## STATED EXERCISE
Repeat the lines from the one containing "The height and width of the screenshot is (935, 642)." through the end of the records, both ends included.
** START OF DATA SUPPLIED **
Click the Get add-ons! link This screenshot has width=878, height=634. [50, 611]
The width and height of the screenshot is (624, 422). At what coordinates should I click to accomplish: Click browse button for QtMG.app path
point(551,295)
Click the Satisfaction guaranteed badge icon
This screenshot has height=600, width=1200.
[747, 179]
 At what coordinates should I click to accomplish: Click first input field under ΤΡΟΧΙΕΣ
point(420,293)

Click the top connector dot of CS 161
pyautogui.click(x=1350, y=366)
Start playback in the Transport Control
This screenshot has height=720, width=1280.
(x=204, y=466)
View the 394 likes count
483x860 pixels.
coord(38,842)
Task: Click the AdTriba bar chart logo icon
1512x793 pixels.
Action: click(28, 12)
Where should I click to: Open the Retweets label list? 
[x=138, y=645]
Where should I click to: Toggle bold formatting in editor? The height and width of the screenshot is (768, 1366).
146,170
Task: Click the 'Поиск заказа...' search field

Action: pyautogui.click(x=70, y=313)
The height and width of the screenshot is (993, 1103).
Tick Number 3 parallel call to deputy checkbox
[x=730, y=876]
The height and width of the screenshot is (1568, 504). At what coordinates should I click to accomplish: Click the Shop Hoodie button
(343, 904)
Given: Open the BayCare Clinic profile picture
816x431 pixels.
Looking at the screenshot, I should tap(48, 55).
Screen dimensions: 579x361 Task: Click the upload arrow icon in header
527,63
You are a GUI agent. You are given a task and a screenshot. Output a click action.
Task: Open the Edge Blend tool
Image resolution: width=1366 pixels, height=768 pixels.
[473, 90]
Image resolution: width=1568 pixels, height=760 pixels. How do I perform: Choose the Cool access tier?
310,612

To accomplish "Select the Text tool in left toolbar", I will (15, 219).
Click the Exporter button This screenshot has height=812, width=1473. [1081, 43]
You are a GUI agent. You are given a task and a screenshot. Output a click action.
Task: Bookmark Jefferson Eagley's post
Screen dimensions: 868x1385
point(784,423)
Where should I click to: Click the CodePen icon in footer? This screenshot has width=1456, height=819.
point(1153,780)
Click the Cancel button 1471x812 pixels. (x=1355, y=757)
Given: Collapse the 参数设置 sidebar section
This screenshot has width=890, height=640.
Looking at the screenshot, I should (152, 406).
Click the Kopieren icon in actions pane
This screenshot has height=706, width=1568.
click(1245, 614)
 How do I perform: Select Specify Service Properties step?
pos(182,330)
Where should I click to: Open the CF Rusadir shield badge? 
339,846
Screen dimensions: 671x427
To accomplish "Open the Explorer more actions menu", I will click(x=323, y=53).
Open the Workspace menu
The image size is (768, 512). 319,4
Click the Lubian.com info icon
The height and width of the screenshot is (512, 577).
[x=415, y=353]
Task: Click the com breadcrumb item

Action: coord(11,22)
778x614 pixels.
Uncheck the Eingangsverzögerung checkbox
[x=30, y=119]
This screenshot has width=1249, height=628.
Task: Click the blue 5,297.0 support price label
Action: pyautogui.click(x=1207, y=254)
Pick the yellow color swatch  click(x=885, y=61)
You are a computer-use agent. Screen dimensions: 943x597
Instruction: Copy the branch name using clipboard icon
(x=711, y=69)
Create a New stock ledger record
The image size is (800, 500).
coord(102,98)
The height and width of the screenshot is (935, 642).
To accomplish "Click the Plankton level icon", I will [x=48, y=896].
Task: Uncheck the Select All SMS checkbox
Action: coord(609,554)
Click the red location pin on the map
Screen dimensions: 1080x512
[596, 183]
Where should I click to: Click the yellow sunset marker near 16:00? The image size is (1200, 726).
** END OF DATA SUPPLIED **
## IN RESPONSE
The height and width of the screenshot is (935, 642).
To accomplish "Click the Plankton level icon", I will [x=48, y=896].
Task: Uncheck the Select All SMS checkbox
Action: coord(609,554)
Click the red location pin on the map
Screen dimensions: 1080x512
[596, 183]
Where should I click to: Click the yellow sunset marker near 16:00? The image size is (1200, 726).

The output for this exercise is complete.